Data extract
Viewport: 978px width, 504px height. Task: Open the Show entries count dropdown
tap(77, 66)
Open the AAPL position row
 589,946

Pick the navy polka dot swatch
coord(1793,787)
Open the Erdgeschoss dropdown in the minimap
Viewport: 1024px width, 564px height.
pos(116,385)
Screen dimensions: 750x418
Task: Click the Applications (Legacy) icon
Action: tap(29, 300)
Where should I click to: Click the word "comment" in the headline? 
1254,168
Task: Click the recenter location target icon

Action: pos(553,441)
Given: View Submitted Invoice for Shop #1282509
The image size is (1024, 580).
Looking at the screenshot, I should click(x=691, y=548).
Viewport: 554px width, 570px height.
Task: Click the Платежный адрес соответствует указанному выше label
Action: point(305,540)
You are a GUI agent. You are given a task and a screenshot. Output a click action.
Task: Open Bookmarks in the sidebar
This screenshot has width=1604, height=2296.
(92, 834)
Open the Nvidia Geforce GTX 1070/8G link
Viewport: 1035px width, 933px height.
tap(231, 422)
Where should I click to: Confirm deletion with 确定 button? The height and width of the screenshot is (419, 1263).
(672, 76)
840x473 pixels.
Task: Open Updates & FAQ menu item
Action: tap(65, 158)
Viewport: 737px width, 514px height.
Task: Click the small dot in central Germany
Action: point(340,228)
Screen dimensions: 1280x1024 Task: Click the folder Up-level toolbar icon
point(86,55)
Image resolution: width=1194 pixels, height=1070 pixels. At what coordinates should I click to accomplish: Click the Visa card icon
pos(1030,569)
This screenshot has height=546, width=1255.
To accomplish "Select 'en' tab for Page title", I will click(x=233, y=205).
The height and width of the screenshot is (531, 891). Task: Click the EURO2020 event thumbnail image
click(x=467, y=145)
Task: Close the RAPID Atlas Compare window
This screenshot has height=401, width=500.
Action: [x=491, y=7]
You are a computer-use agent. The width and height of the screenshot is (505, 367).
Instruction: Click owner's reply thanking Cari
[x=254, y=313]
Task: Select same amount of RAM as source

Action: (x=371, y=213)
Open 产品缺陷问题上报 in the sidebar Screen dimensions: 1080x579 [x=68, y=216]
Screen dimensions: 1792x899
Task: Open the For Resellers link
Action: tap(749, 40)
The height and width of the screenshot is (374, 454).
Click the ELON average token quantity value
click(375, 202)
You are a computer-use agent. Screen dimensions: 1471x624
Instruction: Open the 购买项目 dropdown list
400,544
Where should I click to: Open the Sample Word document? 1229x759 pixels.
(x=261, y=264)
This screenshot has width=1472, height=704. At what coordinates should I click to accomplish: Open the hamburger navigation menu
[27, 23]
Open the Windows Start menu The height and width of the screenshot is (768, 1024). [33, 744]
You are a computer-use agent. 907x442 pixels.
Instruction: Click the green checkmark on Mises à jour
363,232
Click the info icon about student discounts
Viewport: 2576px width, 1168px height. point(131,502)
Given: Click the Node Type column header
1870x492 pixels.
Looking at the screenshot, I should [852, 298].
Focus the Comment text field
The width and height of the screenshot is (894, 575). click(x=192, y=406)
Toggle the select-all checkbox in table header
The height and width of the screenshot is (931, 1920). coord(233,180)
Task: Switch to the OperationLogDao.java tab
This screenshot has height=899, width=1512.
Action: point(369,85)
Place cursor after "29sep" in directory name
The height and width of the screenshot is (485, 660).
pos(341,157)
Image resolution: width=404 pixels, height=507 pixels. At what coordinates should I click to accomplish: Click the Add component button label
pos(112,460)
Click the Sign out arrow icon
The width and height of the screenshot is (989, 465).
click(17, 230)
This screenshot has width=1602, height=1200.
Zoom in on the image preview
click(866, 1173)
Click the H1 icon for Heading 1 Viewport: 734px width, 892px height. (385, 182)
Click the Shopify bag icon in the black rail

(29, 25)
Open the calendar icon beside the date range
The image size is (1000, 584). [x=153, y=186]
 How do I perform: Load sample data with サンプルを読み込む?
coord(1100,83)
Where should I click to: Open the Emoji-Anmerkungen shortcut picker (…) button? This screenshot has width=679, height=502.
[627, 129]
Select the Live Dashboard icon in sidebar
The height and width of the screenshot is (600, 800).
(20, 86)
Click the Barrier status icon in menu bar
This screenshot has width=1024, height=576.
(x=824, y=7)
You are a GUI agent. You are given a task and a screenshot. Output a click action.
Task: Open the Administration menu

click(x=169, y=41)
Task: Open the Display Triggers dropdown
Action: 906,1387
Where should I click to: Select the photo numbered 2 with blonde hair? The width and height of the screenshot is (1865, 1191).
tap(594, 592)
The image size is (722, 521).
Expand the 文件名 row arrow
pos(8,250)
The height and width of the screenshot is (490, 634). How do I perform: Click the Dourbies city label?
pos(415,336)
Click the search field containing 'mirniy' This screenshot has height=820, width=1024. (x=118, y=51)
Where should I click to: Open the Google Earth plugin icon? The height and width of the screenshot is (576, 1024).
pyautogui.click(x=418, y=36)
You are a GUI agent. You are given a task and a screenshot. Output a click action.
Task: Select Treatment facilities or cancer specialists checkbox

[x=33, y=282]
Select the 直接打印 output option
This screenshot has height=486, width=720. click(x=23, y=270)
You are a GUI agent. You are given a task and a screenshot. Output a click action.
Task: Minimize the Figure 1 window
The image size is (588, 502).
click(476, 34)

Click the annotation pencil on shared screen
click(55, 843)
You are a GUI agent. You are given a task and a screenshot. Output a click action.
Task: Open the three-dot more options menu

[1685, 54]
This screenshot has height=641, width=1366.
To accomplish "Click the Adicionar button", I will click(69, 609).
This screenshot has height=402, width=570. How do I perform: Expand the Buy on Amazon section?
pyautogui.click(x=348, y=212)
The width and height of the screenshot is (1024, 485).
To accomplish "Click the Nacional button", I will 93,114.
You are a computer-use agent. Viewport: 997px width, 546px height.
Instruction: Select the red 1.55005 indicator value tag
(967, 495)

What you are asked to do
When you answer, repeat all of the material exactly as given.

Answer to this exercise
Viewport: 978px width, 504px height. Task: Open the Show entries count dropdown
tap(77, 66)
Open the AAPL position row
 589,946

Pick the navy polka dot swatch
coord(1793,787)
Open the Erdgeschoss dropdown in the minimap
Viewport: 1024px width, 564px height.
pos(116,385)
Screen dimensions: 750x418
Task: Click the Applications (Legacy) icon
Action: tap(29, 300)
Where should I click to: Click the word "comment" in the headline? 
1254,168
Task: Click the recenter location target icon

Action: pos(553,441)
Given: View Submitted Invoice for Shop #1282509
The image size is (1024, 580).
Looking at the screenshot, I should click(x=691, y=548).
Viewport: 554px width, 570px height.
Task: Click the Платежный адрес соответствует указанному выше label
Action: point(305,540)
You are a GUI agent. You are given a task and a screenshot. Output a click action.
Task: Open Bookmarks in the sidebar
This screenshot has width=1604, height=2296.
(92, 834)
Open the Nvidia Geforce GTX 1070/8G link
Viewport: 1035px width, 933px height.
tap(231, 422)
Where should I click to: Confirm deletion with 确定 button? The height and width of the screenshot is (419, 1263).
(672, 76)
840x473 pixels.
Task: Open Updates & FAQ menu item
Action: tap(65, 158)
Viewport: 737px width, 514px height.
Task: Click the small dot in central Germany
Action: point(340,228)
Screen dimensions: 1280x1024 Task: Click the folder Up-level toolbar icon
point(86,55)
Image resolution: width=1194 pixels, height=1070 pixels. At what coordinates should I click to accomplish: Click the Visa card icon
pos(1030,569)
This screenshot has height=546, width=1255.
To accomplish "Select 'en' tab for Page title", I will click(x=233, y=205).
The height and width of the screenshot is (531, 891). Task: Click the EURO2020 event thumbnail image
click(x=467, y=145)
Task: Close the RAPID Atlas Compare window
This screenshot has height=401, width=500.
Action: [x=491, y=7]
You are a computer-use agent. The width and height of the screenshot is (505, 367).
Instruction: Click owner's reply thanking Cari
[x=254, y=313]
Task: Select same amount of RAM as source

Action: (x=371, y=213)
Open 产品缺陷问题上报 in the sidebar Screen dimensions: 1080x579 [x=68, y=216]
Screen dimensions: 1792x899
Task: Open the For Resellers link
Action: tap(749, 40)
The height and width of the screenshot is (374, 454).
Click the ELON average token quantity value
click(375, 202)
You are a computer-use agent. Screen dimensions: 1471x624
Instruction: Open the 购买项目 dropdown list
400,544
Where should I click to: Open the Sample Word document? 1229x759 pixels.
(x=261, y=264)
This screenshot has width=1472, height=704. At what coordinates should I click to accomplish: Open the hamburger navigation menu
[27, 23]
Open the Windows Start menu The height and width of the screenshot is (768, 1024). [33, 744]
You are a computer-use agent. 907x442 pixels.
Instruction: Click the green checkmark on Mises à jour
363,232
Click the info icon about student discounts
Viewport: 2576px width, 1168px height. point(131,502)
Given: Click the Node Type column header
1870x492 pixels.
Looking at the screenshot, I should [852, 298].
Focus the Comment text field
The width and height of the screenshot is (894, 575). click(x=192, y=406)
Toggle the select-all checkbox in table header
The height and width of the screenshot is (931, 1920). coord(233,180)
Task: Switch to the OperationLogDao.java tab
This screenshot has height=899, width=1512.
Action: point(369,85)
Place cursor after "29sep" in directory name
The height and width of the screenshot is (485, 660).
pos(341,157)
Image resolution: width=404 pixels, height=507 pixels. At what coordinates should I click to accomplish: Click the Add component button label
pos(112,460)
Click the Sign out arrow icon
The width and height of the screenshot is (989, 465).
click(17, 230)
This screenshot has width=1602, height=1200.
Zoom in on the image preview
click(866, 1173)
Click the H1 icon for Heading 1 Viewport: 734px width, 892px height. (385, 182)
Click the Shopify bag icon in the black rail

(29, 25)
Open the calendar icon beside the date range
The image size is (1000, 584). [x=153, y=186]
 How do I perform: Load sample data with サンプルを読み込む?
coord(1100,83)
Where should I click to: Open the Emoji-Anmerkungen shortcut picker (…) button? This screenshot has width=679, height=502.
[627, 129]
Select the Live Dashboard icon in sidebar
The height and width of the screenshot is (600, 800).
(20, 86)
Click the Barrier status icon in menu bar
This screenshot has width=1024, height=576.
(x=824, y=7)
You are a GUI agent. You are given a task and a screenshot. Output a click action.
Task: Open the Administration menu

click(x=169, y=41)
Task: Open the Display Triggers dropdown
Action: 906,1387
Where should I click to: Select the photo numbered 2 with blonde hair? The width and height of the screenshot is (1865, 1191).
tap(594, 592)
The image size is (722, 521).
Expand the 文件名 row arrow
pos(8,250)
The height and width of the screenshot is (490, 634). How do I perform: Click the Dourbies city label?
pos(415,336)
Click the search field containing 'mirniy' This screenshot has height=820, width=1024. (x=118, y=51)
Where should I click to: Open the Google Earth plugin icon? The height and width of the screenshot is (576, 1024).
pyautogui.click(x=418, y=36)
You are a GUI agent. You are given a task and a screenshot. Output a click action.
Task: Select Treatment facilities or cancer specialists checkbox

[x=33, y=282]
Select the 直接打印 output option
This screenshot has height=486, width=720. click(x=23, y=270)
You are a GUI agent. You are given a task and a screenshot. Output a click action.
Task: Minimize the Figure 1 window
The image size is (588, 502).
click(476, 34)

Click the annotation pencil on shared screen
click(55, 843)
You are a GUI agent. You are given a task and a screenshot. Output a click action.
Task: Open the three-dot more options menu

[1685, 54]
This screenshot has height=641, width=1366.
To accomplish "Click the Adicionar button", I will click(69, 609).
This screenshot has height=402, width=570. How do I perform: Expand the Buy on Amazon section?
pyautogui.click(x=348, y=212)
The width and height of the screenshot is (1024, 485).
To accomplish "Click the Nacional button", I will 93,114.
You are a computer-use agent. Viewport: 997px width, 546px height.
Instruction: Select the red 1.55005 indicator value tag
(967, 495)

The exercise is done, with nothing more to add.